(Stored data)
:::::

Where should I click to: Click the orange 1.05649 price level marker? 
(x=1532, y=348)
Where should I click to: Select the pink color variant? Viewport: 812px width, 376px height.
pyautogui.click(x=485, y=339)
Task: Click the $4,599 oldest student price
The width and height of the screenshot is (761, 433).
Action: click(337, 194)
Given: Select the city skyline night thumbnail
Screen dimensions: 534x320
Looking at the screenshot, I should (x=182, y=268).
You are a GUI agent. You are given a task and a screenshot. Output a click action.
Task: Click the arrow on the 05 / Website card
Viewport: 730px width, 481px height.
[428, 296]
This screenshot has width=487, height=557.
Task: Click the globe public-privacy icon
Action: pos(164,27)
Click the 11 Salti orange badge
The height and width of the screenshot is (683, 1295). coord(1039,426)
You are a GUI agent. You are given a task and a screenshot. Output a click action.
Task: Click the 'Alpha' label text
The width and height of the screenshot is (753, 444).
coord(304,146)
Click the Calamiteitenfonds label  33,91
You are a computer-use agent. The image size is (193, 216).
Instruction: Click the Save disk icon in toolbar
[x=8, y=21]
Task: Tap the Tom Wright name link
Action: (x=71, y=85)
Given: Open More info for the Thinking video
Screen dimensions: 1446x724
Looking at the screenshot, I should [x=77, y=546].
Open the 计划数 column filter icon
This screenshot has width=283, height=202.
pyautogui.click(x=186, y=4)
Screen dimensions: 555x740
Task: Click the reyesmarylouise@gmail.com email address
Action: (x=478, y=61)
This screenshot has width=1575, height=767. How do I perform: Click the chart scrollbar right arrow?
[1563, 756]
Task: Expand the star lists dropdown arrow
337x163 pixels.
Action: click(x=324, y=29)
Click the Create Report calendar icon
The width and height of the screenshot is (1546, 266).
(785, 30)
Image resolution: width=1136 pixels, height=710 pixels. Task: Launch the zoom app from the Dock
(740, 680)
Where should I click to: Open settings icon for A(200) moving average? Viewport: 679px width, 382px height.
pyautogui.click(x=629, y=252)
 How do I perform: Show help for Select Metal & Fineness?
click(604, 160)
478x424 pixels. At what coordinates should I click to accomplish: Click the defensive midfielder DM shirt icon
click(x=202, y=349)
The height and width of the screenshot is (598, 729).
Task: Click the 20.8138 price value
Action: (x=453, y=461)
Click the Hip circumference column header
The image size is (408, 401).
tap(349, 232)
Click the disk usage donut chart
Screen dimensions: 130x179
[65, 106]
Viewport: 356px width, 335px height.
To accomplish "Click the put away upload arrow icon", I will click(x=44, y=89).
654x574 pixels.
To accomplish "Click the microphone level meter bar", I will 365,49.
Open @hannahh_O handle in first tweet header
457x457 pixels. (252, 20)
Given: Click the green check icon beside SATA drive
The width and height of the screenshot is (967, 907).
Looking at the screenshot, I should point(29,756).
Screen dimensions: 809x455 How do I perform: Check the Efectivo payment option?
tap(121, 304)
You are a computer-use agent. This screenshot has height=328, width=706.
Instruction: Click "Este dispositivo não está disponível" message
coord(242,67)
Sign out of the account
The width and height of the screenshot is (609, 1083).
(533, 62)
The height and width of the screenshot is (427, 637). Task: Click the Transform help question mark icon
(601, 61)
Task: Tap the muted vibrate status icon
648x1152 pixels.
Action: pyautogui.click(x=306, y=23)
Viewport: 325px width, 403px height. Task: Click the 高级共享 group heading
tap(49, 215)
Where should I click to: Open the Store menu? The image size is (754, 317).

:::::

Required work → Each of the entries above should be written out again exactly.

Task solution →
Where should I click to: Click the orange 1.05649 price level marker? 
(x=1532, y=348)
Where should I click to: Select the pink color variant? Viewport: 812px width, 376px height.
pyautogui.click(x=485, y=339)
Task: Click the $4,599 oldest student price
The width and height of the screenshot is (761, 433).
Action: click(337, 194)
Given: Select the city skyline night thumbnail
Screen dimensions: 534x320
Looking at the screenshot, I should (x=182, y=268).
You are a GUI agent. You are given a task and a screenshot. Output a click action.
Task: Click the arrow on the 05 / Website card
Viewport: 730px width, 481px height.
[428, 296]
This screenshot has width=487, height=557.
Task: Click the globe public-privacy icon
Action: pos(164,27)
Click the 11 Salti orange badge
The height and width of the screenshot is (683, 1295). coord(1039,426)
You are a GUI agent. You are given a task and a screenshot. Output a click action.
Task: Click the 'Alpha' label text
The width and height of the screenshot is (753, 444).
coord(304,146)
Click the Calamiteitenfonds label  33,91
You are a computer-use agent. The image size is (193, 216).
Instruction: Click the Save disk icon in toolbar
[x=8, y=21]
Task: Tap the Tom Wright name link
Action: (x=71, y=85)
Given: Open More info for the Thinking video
Screen dimensions: 1446x724
Looking at the screenshot, I should [x=77, y=546].
Open the 计划数 column filter icon
This screenshot has width=283, height=202.
pyautogui.click(x=186, y=4)
Screen dimensions: 555x740
Task: Click the reyesmarylouise@gmail.com email address
Action: (x=478, y=61)
This screenshot has width=1575, height=767. How do I perform: Click the chart scrollbar right arrow?
[1563, 756]
Task: Expand the star lists dropdown arrow
337x163 pixels.
Action: click(x=324, y=29)
Click the Create Report calendar icon
The width and height of the screenshot is (1546, 266).
(785, 30)
Image resolution: width=1136 pixels, height=710 pixels. Task: Launch the zoom app from the Dock
(740, 680)
Where should I click to: Open settings icon for A(200) moving average? Viewport: 679px width, 382px height.
pyautogui.click(x=629, y=252)
 How do I perform: Show help for Select Metal & Fineness?
click(604, 160)
478x424 pixels. At what coordinates should I click to accomplish: Click the defensive midfielder DM shirt icon
click(x=202, y=349)
The height and width of the screenshot is (598, 729).
Task: Click the 20.8138 price value
Action: (x=453, y=461)
Click the Hip circumference column header
The image size is (408, 401).
tap(349, 232)
Click the disk usage donut chart
Screen dimensions: 130x179
[65, 106]
Viewport: 356px width, 335px height.
To accomplish "Click the put away upload arrow icon", I will click(x=44, y=89).
654x574 pixels.
To accomplish "Click the microphone level meter bar", I will 365,49.
Open @hannahh_O handle in first tweet header
457x457 pixels. (252, 20)
Given: Click the green check icon beside SATA drive
The width and height of the screenshot is (967, 907).
Looking at the screenshot, I should point(29,756).
Screen dimensions: 809x455 How do I perform: Check the Efectivo payment option?
tap(121, 304)
You are a computer-use agent. This screenshot has height=328, width=706.
Instruction: Click "Este dispositivo não está disponível" message
coord(242,67)
Sign out of the account
The width and height of the screenshot is (609, 1083).
(533, 62)
The height and width of the screenshot is (427, 637). Task: Click the Transform help question mark icon
(601, 61)
Task: Tap the muted vibrate status icon
648x1152 pixels.
Action: pyautogui.click(x=306, y=23)
Viewport: 325px width, 403px height. Task: Click the 高级共享 group heading
tap(49, 215)
Where should I click to: Open the Store menu? The image size is (754, 317).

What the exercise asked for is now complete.